While the cost of care has risen nationwide, New Jersey families continue to pay substantially more than the national average, particularly for nursing home care.

New Jersey nursing home costs remain well above the national average

Year after year, New Jersey consistently ranks about 10th to 14th nationally for the cost of skilled nursing facilities.

Since 2014, the median monthly cost of a private nursing home room in New Jersey has increased by roughly 46.2%, reaching $14,448 per month in 2025.

The gap between New Jersey and the rest of the country has also widened.

In 2014, a private nursing home room in New Jersey cost about $2,500 more per month than the national median. By 2024, that premium had grown to $3,711 per month — $14,357 in New Jersey compared with $10,646 nationally.

Even a semi-private room in New Jersey now costs more than a private room in many states, underscoring just how expensive institutional care has become in the Garden State.

Note: One unusual year in the data

The nursing home data shows an apparent decline in New Jersey costs in 2017. That drop was not the result of nursing home prices falling. Instead, it reflects changes in Genworth’s survey methodology, including a shift to strict median calculations and different facility sampling. National nursing home costs continued to increase during the same period.

Home care costs have nearly doubled

The cost of receiving care at home has also increased sharply. Since 2014, hourly rates for homemaker services and home health aides in New Jersey have climbed roughly 89% to 93%, nearly doubling over more than a decade.

Much of that increase occurred during and after the COVID-19 pandemic, when demand for caregivers surged while agencies struggled with labor shortages, rising wages, and employee turnover. As New Jersey expanded home- and community-based services, more older adults and people with disabilities with significant medical needs were also able to receive care at home instead of entering nursing facilities, increasing the average cost of care per client.
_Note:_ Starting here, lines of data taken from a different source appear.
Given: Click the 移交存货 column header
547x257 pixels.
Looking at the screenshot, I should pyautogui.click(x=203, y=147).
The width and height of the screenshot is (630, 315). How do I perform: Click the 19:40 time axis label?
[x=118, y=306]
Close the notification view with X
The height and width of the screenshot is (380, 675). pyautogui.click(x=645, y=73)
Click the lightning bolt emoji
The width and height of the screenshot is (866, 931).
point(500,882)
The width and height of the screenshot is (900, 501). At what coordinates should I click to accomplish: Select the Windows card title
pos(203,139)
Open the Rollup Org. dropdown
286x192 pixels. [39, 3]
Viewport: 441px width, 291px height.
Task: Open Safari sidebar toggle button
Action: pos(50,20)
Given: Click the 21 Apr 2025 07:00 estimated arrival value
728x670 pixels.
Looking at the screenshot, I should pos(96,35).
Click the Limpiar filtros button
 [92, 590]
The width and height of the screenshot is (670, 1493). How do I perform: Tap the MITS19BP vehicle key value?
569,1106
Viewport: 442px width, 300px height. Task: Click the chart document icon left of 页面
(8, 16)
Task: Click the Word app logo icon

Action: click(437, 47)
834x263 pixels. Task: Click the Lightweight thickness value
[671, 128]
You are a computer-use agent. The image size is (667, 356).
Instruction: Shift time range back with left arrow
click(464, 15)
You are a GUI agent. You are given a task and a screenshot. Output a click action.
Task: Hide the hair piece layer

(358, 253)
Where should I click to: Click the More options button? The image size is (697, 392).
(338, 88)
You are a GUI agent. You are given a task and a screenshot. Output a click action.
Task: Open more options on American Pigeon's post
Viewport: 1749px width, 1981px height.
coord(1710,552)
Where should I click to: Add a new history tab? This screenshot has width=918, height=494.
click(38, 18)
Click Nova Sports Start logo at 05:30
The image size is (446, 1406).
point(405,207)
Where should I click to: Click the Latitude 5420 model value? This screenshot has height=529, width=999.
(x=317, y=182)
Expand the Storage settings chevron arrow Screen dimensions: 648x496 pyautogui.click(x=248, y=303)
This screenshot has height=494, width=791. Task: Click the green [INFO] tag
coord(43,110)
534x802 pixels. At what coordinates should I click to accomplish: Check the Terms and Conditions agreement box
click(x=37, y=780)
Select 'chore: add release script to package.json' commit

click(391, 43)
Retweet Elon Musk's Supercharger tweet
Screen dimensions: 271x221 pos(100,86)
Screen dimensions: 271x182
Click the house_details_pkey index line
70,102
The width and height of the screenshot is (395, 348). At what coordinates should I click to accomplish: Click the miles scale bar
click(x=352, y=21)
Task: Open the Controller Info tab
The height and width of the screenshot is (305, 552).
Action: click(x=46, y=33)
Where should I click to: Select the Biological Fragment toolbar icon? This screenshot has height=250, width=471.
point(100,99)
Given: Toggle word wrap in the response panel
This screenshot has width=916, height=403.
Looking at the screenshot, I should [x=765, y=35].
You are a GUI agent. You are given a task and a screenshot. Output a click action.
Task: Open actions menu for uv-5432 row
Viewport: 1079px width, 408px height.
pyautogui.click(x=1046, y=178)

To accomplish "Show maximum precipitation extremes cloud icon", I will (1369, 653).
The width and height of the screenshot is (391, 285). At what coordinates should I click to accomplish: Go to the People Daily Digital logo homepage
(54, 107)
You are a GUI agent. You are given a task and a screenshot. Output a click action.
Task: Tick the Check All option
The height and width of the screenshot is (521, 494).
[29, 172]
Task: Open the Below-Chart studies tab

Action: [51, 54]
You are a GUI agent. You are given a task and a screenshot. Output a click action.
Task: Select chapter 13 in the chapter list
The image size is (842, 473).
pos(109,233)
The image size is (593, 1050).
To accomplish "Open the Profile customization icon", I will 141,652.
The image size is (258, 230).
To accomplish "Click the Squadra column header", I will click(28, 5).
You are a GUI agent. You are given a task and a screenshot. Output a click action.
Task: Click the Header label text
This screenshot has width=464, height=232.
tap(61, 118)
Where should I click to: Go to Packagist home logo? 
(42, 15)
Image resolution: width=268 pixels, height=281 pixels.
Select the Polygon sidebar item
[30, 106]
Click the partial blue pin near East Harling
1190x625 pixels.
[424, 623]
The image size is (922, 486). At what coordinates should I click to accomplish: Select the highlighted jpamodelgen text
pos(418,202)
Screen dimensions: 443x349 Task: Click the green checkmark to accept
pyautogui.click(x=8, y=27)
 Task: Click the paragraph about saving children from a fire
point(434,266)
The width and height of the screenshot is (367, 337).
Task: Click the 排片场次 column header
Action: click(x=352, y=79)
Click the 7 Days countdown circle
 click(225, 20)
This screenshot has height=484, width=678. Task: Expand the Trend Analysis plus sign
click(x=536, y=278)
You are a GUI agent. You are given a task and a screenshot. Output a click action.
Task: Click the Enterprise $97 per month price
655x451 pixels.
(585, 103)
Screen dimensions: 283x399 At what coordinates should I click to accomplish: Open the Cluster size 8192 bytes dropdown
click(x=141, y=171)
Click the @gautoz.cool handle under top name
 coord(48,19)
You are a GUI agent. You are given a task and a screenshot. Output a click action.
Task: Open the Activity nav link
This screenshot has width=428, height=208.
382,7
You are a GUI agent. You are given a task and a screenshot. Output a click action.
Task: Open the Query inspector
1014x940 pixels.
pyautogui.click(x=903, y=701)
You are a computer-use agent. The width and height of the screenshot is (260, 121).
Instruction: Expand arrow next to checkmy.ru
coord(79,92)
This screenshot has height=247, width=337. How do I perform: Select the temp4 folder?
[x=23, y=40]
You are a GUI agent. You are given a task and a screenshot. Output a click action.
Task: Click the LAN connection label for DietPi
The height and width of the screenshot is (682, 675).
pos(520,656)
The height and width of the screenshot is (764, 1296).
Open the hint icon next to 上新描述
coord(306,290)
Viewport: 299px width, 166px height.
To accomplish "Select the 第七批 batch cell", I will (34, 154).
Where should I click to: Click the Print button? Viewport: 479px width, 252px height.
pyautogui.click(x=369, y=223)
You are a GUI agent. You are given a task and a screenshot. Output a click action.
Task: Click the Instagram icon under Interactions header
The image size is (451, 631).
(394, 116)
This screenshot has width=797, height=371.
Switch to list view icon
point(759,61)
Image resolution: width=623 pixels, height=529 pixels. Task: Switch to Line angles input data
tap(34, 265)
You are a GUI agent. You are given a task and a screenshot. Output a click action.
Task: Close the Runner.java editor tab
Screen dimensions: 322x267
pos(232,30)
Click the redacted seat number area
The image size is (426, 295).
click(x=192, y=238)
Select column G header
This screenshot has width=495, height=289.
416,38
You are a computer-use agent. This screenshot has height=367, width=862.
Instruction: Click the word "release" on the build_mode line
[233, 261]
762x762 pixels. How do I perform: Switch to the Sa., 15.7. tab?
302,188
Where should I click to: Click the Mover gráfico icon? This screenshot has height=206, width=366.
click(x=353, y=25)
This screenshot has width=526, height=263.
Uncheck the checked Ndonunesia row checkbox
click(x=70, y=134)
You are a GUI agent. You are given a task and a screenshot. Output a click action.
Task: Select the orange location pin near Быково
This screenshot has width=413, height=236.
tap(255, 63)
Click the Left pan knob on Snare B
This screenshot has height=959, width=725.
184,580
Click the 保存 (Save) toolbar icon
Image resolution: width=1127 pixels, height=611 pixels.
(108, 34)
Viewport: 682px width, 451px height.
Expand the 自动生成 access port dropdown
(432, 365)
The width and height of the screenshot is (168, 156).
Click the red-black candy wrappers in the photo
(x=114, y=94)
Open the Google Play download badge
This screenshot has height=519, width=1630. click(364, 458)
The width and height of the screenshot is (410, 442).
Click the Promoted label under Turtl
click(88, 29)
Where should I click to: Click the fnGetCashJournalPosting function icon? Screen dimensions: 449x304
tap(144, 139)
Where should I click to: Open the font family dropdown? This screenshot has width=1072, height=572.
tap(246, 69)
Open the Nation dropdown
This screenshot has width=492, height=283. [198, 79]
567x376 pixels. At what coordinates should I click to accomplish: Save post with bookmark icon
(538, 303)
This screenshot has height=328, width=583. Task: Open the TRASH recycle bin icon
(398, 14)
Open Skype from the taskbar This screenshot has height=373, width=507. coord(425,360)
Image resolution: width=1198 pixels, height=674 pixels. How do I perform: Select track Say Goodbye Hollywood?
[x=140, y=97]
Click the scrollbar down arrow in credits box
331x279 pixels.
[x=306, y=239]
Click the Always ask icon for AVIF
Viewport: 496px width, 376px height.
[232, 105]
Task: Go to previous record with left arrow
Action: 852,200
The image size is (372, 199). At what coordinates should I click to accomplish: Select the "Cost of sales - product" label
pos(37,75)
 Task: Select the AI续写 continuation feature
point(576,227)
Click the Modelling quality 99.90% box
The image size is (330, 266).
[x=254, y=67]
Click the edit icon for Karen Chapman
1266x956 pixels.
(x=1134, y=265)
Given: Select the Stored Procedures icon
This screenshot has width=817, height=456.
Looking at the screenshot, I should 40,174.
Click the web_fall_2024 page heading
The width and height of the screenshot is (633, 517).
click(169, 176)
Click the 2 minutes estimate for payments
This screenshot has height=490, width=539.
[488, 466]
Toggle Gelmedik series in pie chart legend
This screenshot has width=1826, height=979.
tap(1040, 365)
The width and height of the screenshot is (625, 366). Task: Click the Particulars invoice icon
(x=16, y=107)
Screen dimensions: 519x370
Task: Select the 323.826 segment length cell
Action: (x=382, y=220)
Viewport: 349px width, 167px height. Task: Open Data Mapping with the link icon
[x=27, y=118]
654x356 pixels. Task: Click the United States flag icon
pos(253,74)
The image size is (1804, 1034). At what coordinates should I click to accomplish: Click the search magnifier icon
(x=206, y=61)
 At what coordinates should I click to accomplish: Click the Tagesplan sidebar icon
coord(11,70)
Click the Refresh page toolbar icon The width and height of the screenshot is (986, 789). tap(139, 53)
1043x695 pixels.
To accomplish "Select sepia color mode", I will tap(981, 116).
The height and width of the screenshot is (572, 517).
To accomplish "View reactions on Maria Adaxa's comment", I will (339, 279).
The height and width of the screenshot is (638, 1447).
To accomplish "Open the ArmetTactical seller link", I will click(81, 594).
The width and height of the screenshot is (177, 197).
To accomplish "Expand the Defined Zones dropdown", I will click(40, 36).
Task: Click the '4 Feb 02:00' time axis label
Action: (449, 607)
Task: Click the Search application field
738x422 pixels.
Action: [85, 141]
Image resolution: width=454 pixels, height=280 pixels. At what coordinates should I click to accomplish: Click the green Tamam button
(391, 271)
Even so, New Jersey’s premium over the national average is much smaller for home care than it is for nursing homes. In 2025, home care averaged about $38 per hour in New Jersey, compared with $33 to $34 nationally—about 12% to 15% higher. By comparison, New Jersey nursing home costs are roughly 35% higher than the national average, underscoring just how expensive institutional care is in the state.

New Jersey families pay only a modest premium over the national average for home care. For nursing homes, however, they pay roughly 35% more than the national average, making New Jersey one of the most expensive states in the country to require institutional long-term care.

Location matters

Statewide averages mask major regional differences. Northern New Jersey counties, such as Bergen and Morris, routinely report costs that rival the most expensive states in the nation, while nursing home care in southern New Jersey counties tends to be considerably less expensive.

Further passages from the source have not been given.